_ZITIERTER TEXT:_
::::::::::
Die o. g. Beispiele zeigen, dass eine Neutralleiterunterbrechung unterschiedlichste Ursachen haben kann. Gleichzeitig lässt sich in der Praxis oft nur schwer ermitteln, weshalb es zu einer Unterbrechung des Neutralleiters kommt. Daher sollten sich Elektrofachkräfte, Gutachter und andere Verantwortliche nicht nur über die Ursachen, sondern auch über das Feststellen einer Neutralleiterunterbrechung informieren.

Neutralleiterunterbrechung finden

Um festzustellen, ob eine Neutralleiterunterbrechung vorliegt, müssen Elektrofachkräfte verschiedene Aspekte beachten. Insbesondere nach einem Brand durch die Elektrotechnik ist es oft schwierig, eine Neutralleiterunterbrechung eindeutig als Schadensursache zu bestimmen.

Mögliche Hinweise für einen unterbrochenen Neutralleiter können sein, dass das Licht im Raum kurz vor der Brandentstehung durch die Unterbrechung heller wurde. Ebenso können andere Schäden an elektronischen Geräten, die erst vor kurzem aufgetreten sind, auf eine Neutralleiterunterbrechung hinweisen.

Darüber hinaus sollten die Verantwortlichen alle Elektroverteilungen, Zählerschränke und den Hausanschlusskasten untersuchen. Auch andere mögliche Klemmstellen sollten genau geprüft werden.
→ Achtung: Ein plombierter Hausanschlusskasten und der plombierte Teil des Zählerschrankes dürfen nicht ohne Weiteres geöffnet werden!

Zusätzlich kann es hilfreich sein, herauszufinden, ob eine Elektrofirma oder eine andere befähigte Person bereits bestimmte erste Maßnahmen am Betriebsmittel durchgeführt hat, die auf eine Neutralleiterunterbrechung hindeuten können.
::::::::::
_VORGEGEBENE DATEN:_
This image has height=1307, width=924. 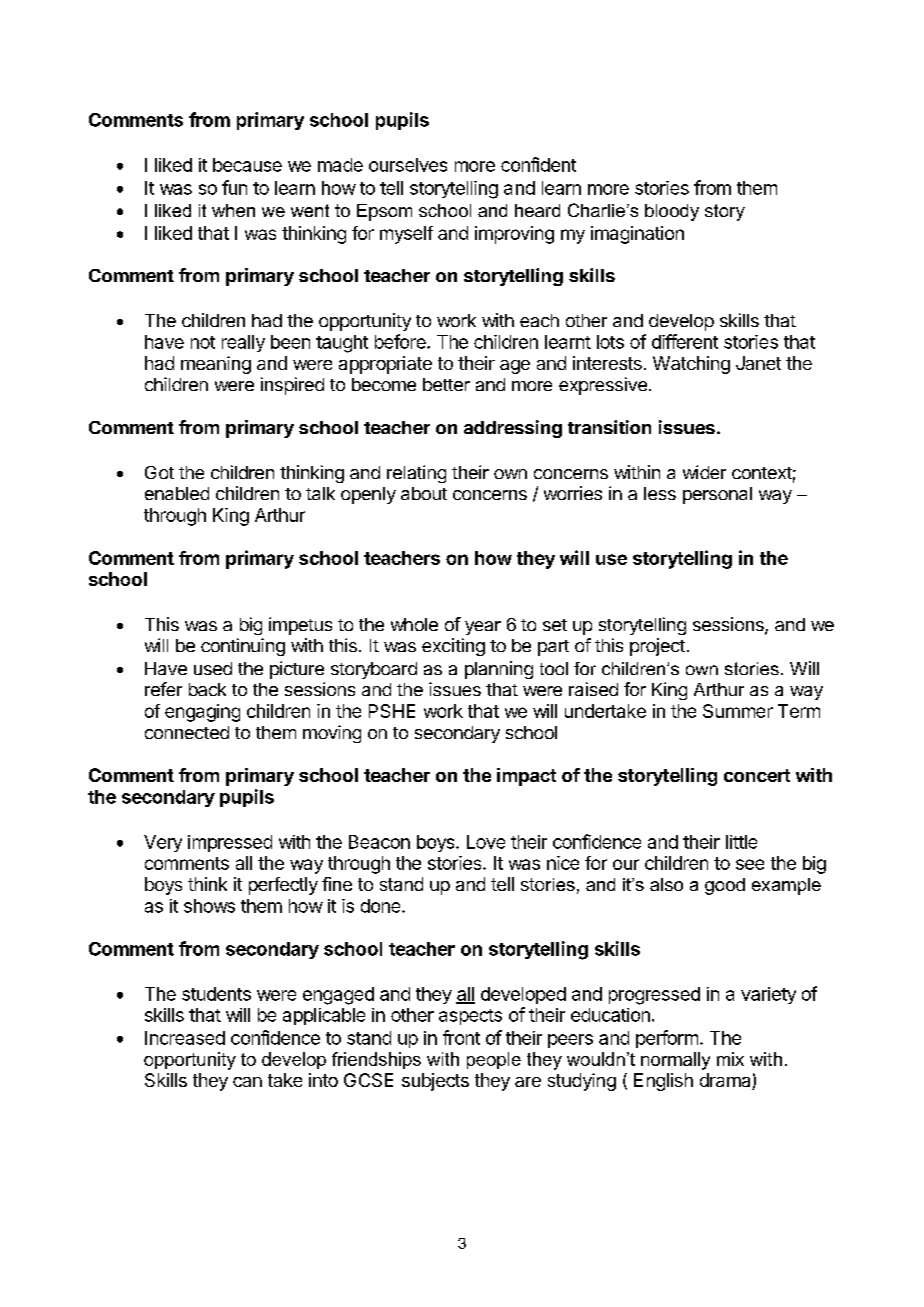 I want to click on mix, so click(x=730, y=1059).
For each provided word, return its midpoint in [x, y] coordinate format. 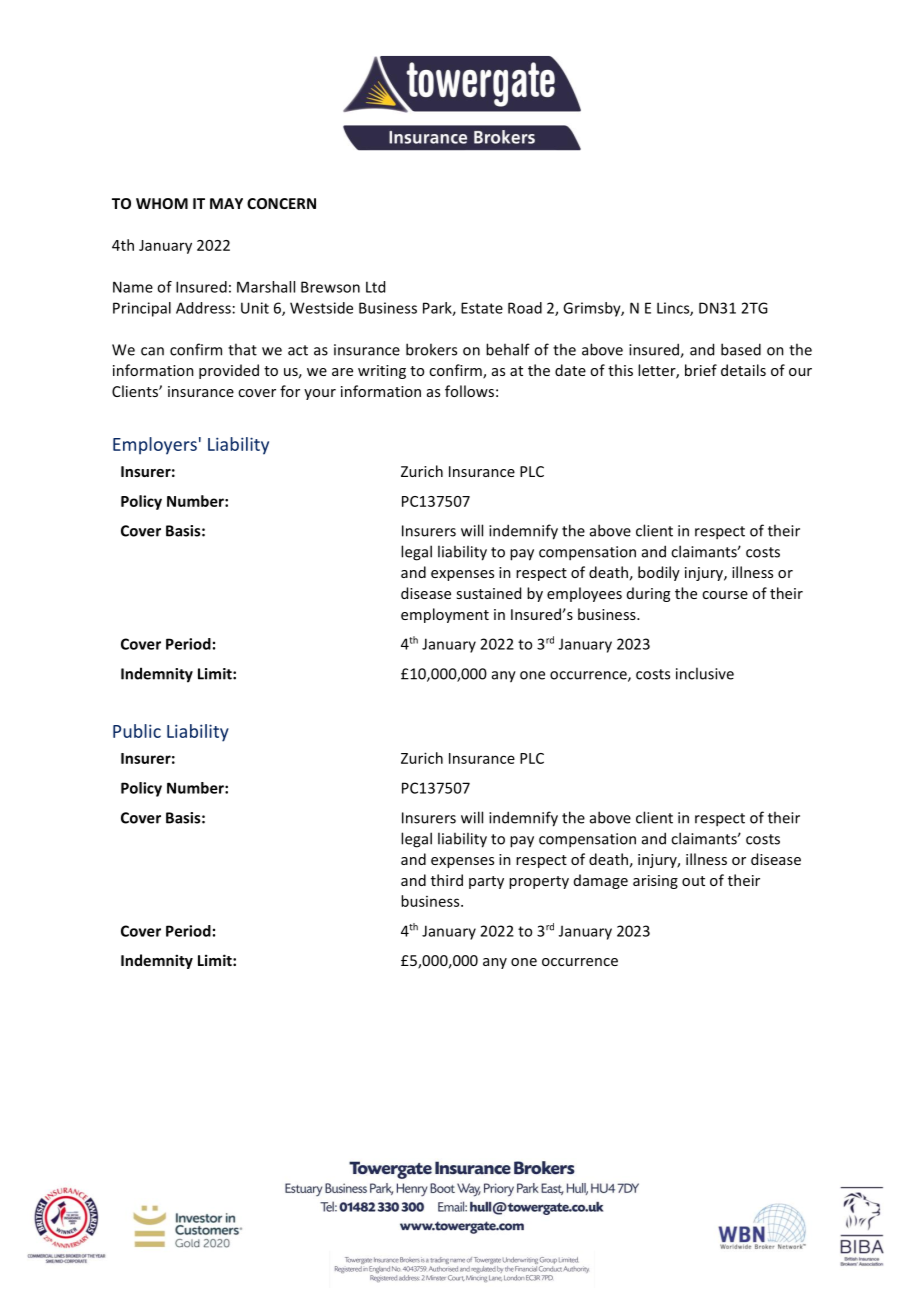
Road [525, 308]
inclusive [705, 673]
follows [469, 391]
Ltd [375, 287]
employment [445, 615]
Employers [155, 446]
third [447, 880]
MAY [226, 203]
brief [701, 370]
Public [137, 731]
::::::::::
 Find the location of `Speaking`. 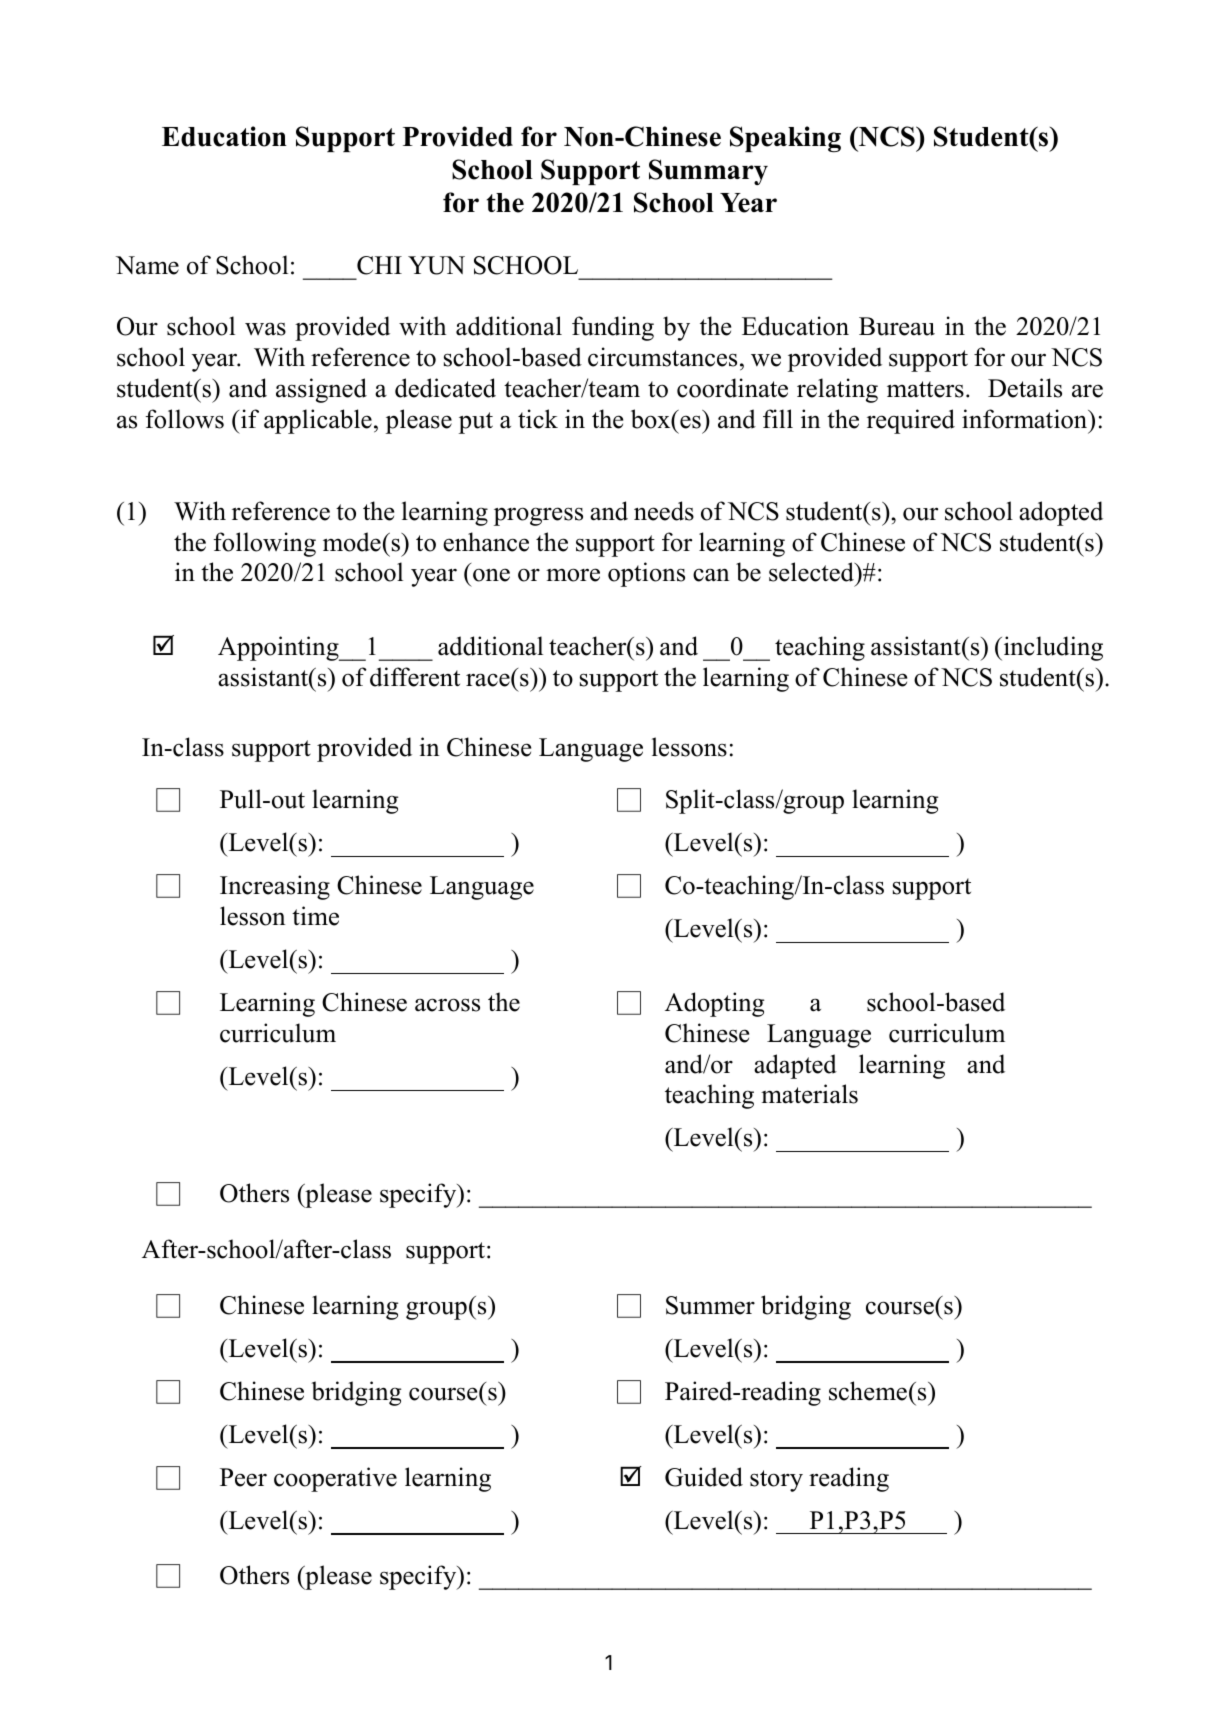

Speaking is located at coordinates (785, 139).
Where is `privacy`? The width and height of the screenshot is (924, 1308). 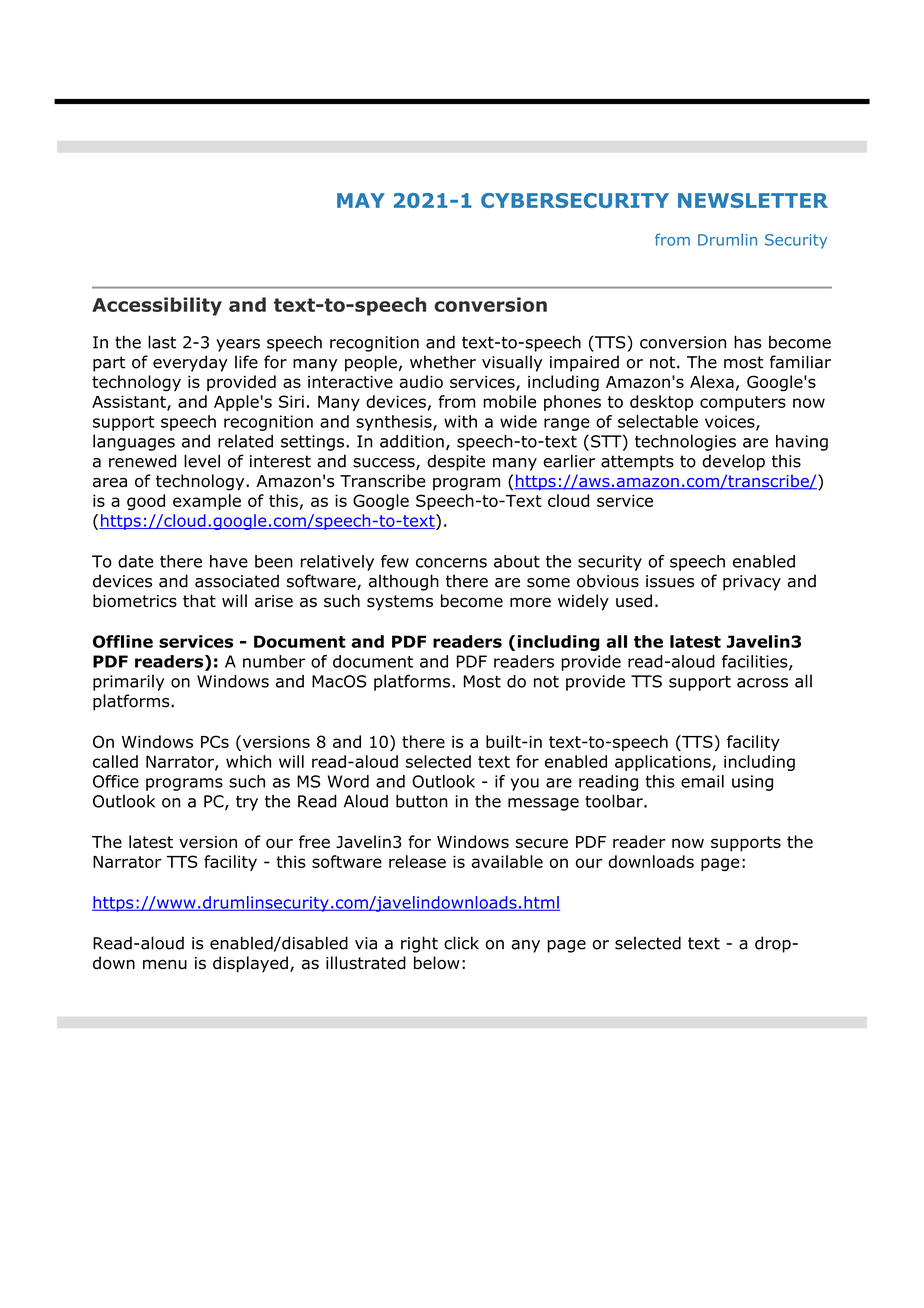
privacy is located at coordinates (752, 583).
::::::::::
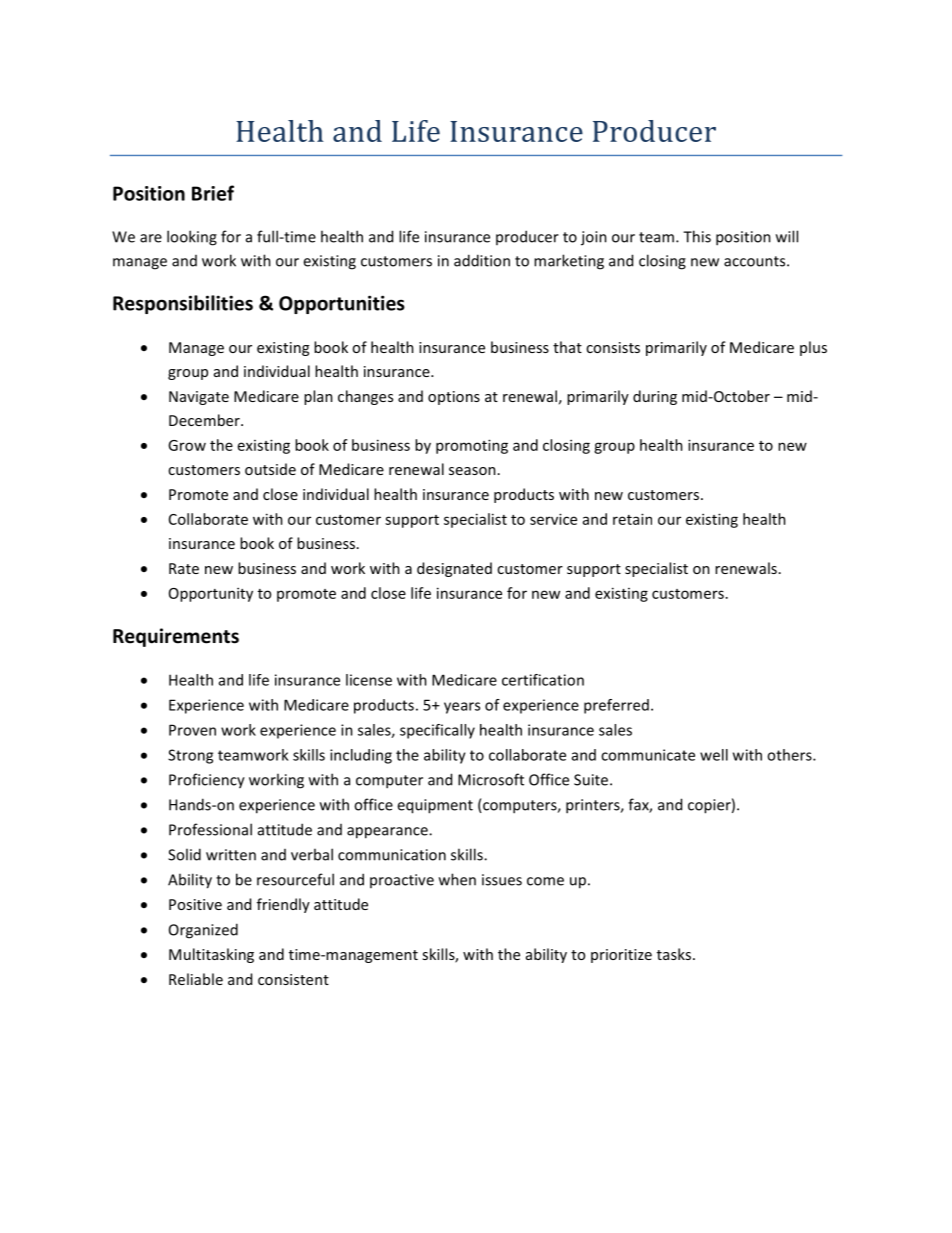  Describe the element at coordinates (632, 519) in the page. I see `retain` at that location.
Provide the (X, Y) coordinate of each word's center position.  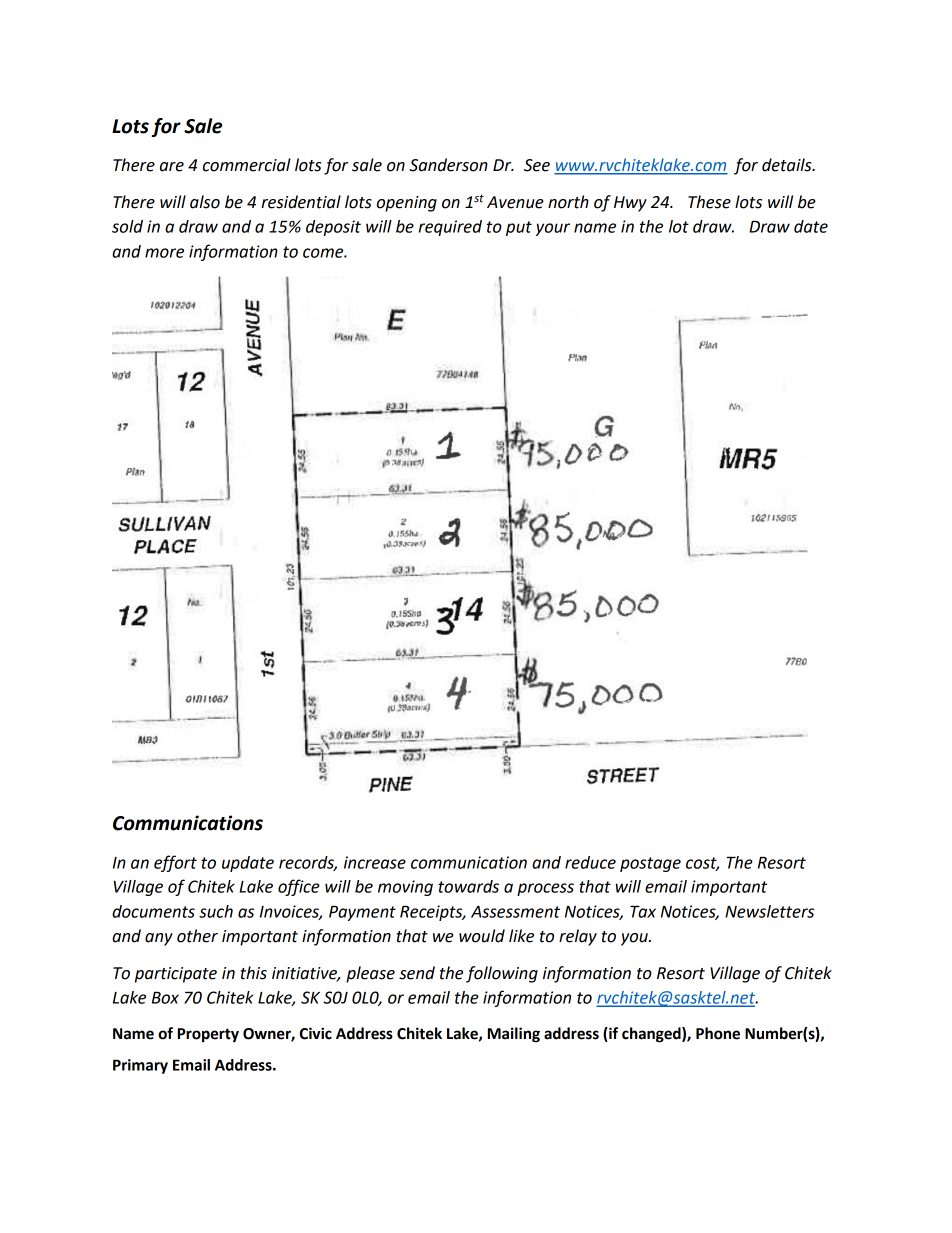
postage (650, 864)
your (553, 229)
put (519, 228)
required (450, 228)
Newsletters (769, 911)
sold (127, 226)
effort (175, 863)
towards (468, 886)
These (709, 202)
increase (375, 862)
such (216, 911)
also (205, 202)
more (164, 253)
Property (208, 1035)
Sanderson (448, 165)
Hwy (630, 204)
::::::::::
_AUFGABE:_ Schreibe aus dem Text zur Neutralleiterunterbrechung den Abschnitt ab, der mit „Zusätzlich kann es“ beginnt und bis einschließlich „eine Neutralleiterunterbrechung hindeuten können.“ reicht.

_LÖSUNG:_
Zusätzlich kann es hilfreich sein, herauszufinden, ob eine Elektrofirma oder eine andere befähigte Person bereits bestimmte erste Maßnahmen am Betriebsmittel durchgeführt hat, die auf eine Neutralleiterunterbrechung hindeuten können.